Spinning light, breaking laws

The main challenges of a light-based diode are two-fold. First, following the laws of thermodynamics, light should move forward through an object with no moving parts in the exact same way it would move backward. Making it flow in one direction requires new materials that overturn this law, breaking what's known as time-reversal symmetry. Second, light is much more difficult to manipulate than electricity because it doesn't have charge.

Other researchers have previously tackled these challenges by running light through a polarizer - which makes the light waves oscillate in a uniform direction - and then through a crystalline material within a magnetic field, which rotates the polarization of light. Finally, another polarizer matched to that polarization ushers the light out with near-perfect transmission. If light is run through the device in the opposite direction, no light gets out.

Lawrence described the one-way action of this three-part setup, known as a Faraday isolator, as similar to taking a moving sidewalk between two doors, where the sidewalk plays the role of the magnetic field. Even if you tried to go backward through the last door, the sidewalk would usually prevent you from reaching the first door.

In order to produce a strong enough rotation of the light polarization, these kinds of diodes must be relatively large - much too large to fit into consumer computers or smartphones. As an alternative, Dionne and Lawrence came up with a way of creating rotation in crystal using another light beam instead of a magnetic field. This beam is polarized so that its electrical field takes on a spiral motion which, in turn, generates rotating acoustic vibrations in the crystal that give it magnetic-like spinning abilities and enable more light to get out. To make the structure both small and efficient, the Dionne lab relied on its expertise in manipulating and amplifying light with tiny nano-antennas and nanostructured materials called metasurfaces.
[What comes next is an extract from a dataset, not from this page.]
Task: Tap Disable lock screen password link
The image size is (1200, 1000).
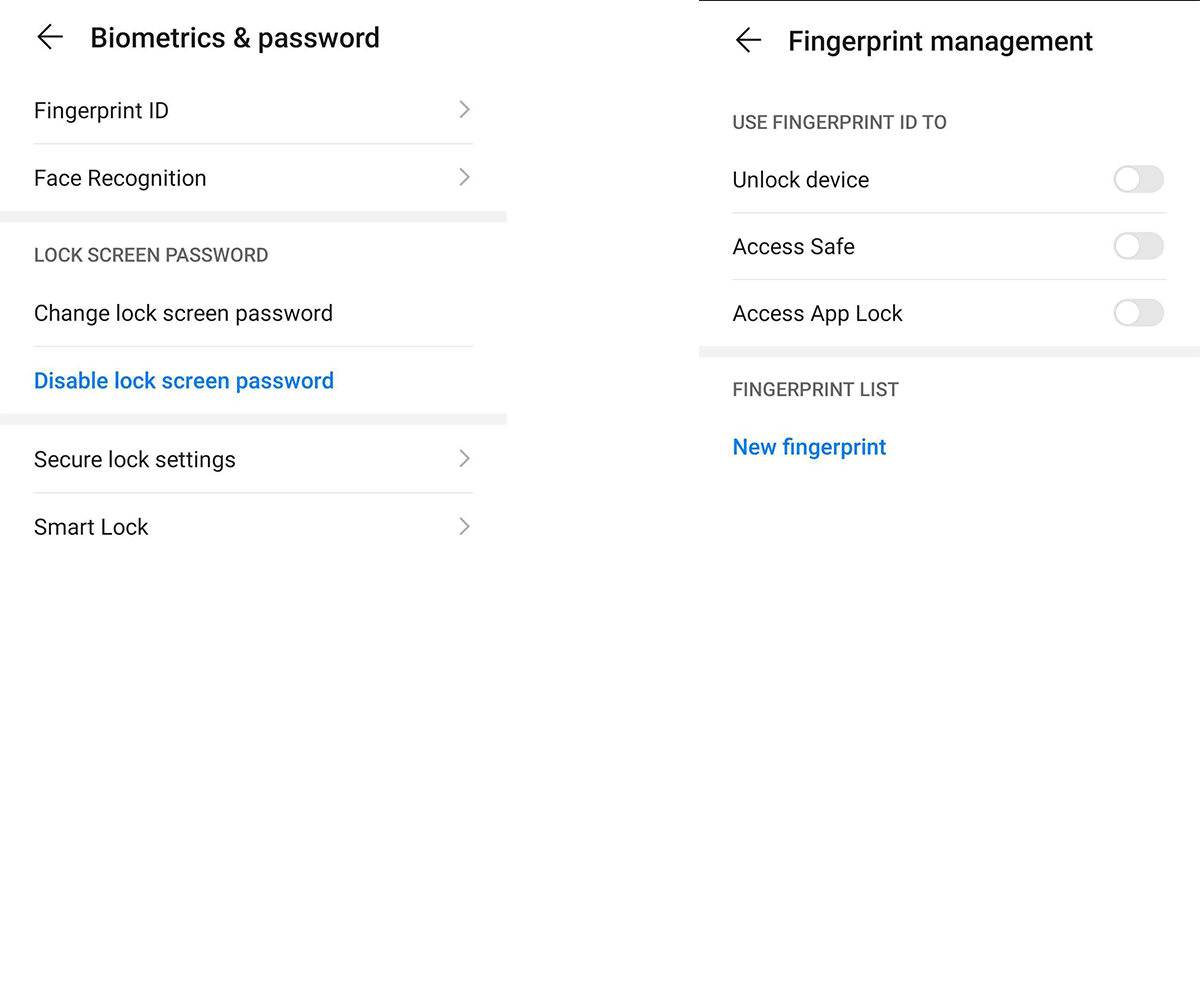Action: [x=184, y=381]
The researchers designed arrays of ultra-thin silicon disks that work in pairs to trap the light and enhance its spiraling motion until it finds its way out. This results in high transmission in the forward direction. When illuminated in the backwards direction, the acoustic vibrations spin in the opposite direction and help cancel out any light trying to exit. Theoretically, there is no limit to how small this system could be. For their simulations, they imagined structures as thin as 250 nanometers. (For reference, a sheet of paper is about 100,000 nanometers thick.)

What's possible

Big picture, the researchers are particularly interested in how their ideas might influence the development of brain-like computers, called neuromorphic computers. This goal will also require additional advances in other light-based components, such as nanoscale light sources and switches.

"Our nanophotonic devices may allow us to mimic how neurons compute - giving computing the same high interconnectivity and energy efficiency of the brain, but with much faster computing speeds," Dionne said.

"We can take these ideas in so many directions," Lawrence said. "We haven't found the limits of classical or quantum optical computing and optical information processing. Someday we could have an all-optical chip that does everything electronics do and more."